NEWS: Peru Massacred Indigenous Protesters in Amazon Jungle

This event has context, the continuing conquest of the Americas.

"... we doctored the horses by searing their wounds with the fat from the body of a dead Indian which we cut up to get out the fat, and we went to look at the dead lying on the plain and there were more than eight hundred of them, the greater number killed by thrusts, the others by cannon, muskets and crossbows, and many were stretched on the ground half dead..... The battle lasted over an hour....we buried the two soldiers that had been killed....we seared the wounds of the others and of the horses with the fat of the Indian, and after posting sentinels and guards, we had supper and rested.
"...These were the first vassals to render submission to His Majesty in New Spain."

Bernal Diaz del Castillo. True History of the Conquest of New Spain.

==============================

# BRIEF 1
In the passage on the conquest of the Americas, how many dead were counted lying on the plain?
# BRIEF 2
Write what comes next in the piece on the Peru massacre, picking up right after its last line.

# DATA SHOWN
==============================

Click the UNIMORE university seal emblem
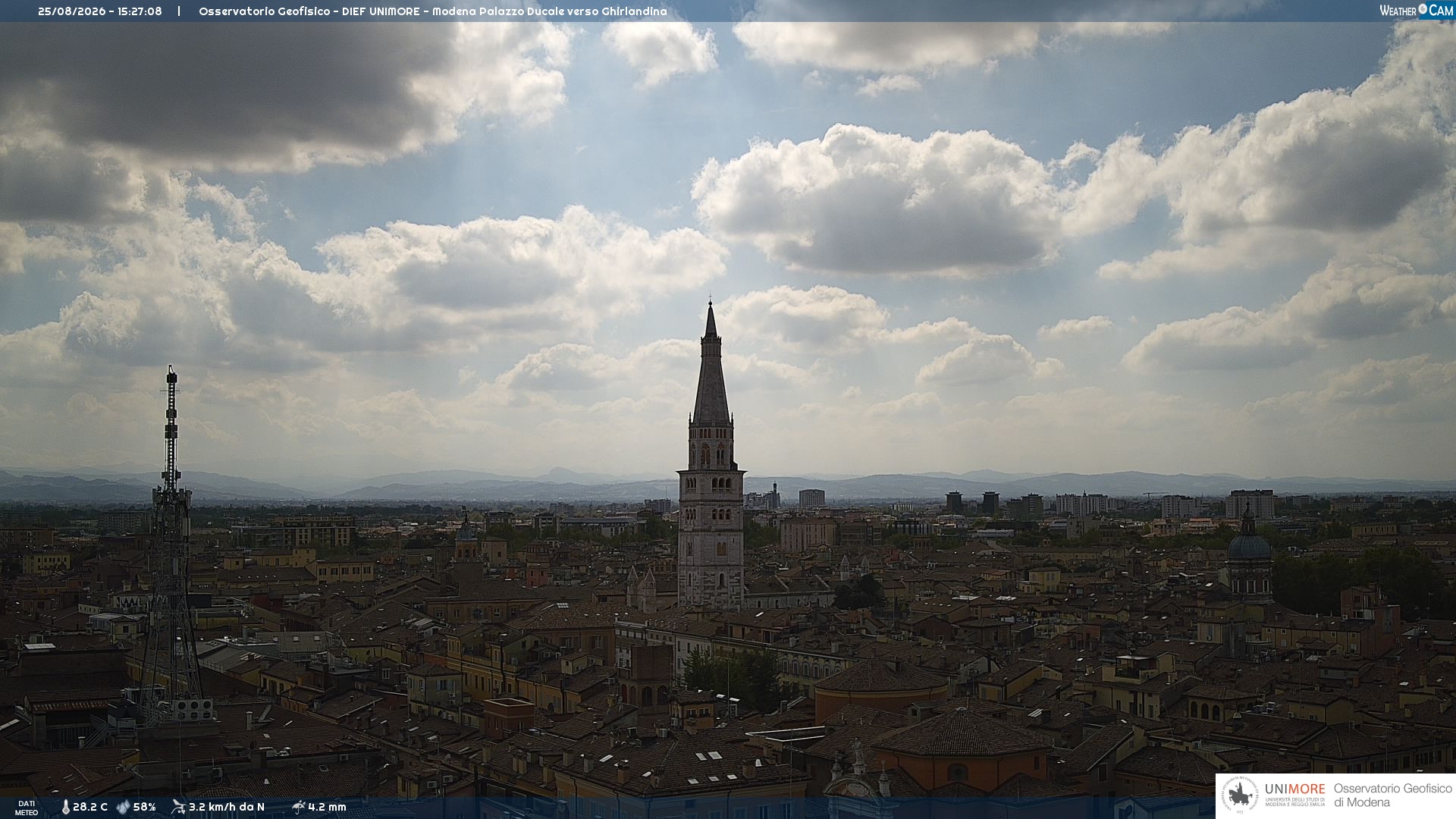Screen dimensions: 1456x819 1239,795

==============================

# EXERCISE RESPONSE 1
More than eight hundred.

# EXERCISE RESPONSE 2
WATCH Video: Q’orianka Kilcher Heads to Peru to Support Indigenous Rights

The genocide of many Native Nations continues in the Americas, a fact much ignored.

* jqjacobs's diary :: ::
*

Don't get in the way of the Anglo search for (black) gold.

In this century the "true manuscript" of Bernal Diaz's True History of the Conquest of New Spain came to light with two different versions of the "true history" emerging. One copy now belongs to the Guatemalan government, the other belongs to a Diaz descendant.

On arriving in Cuba:

On landing we went at once to pay our respects to the Governor, who was pleased at our coming, and promised to give us Indians as soon as there were any to spare.

On leaving Cuba in 1517:

In order that our voyage should proceed on right principles we wished to take with us a priest... We also chose for the office of overseer (in His Majesty's name) a soldier... so that if God willed that we should come on rich lands, or people who possessed gold or silver or pearls or any other kind of treasure, there should be a responsible person to guard the Royal Fifth.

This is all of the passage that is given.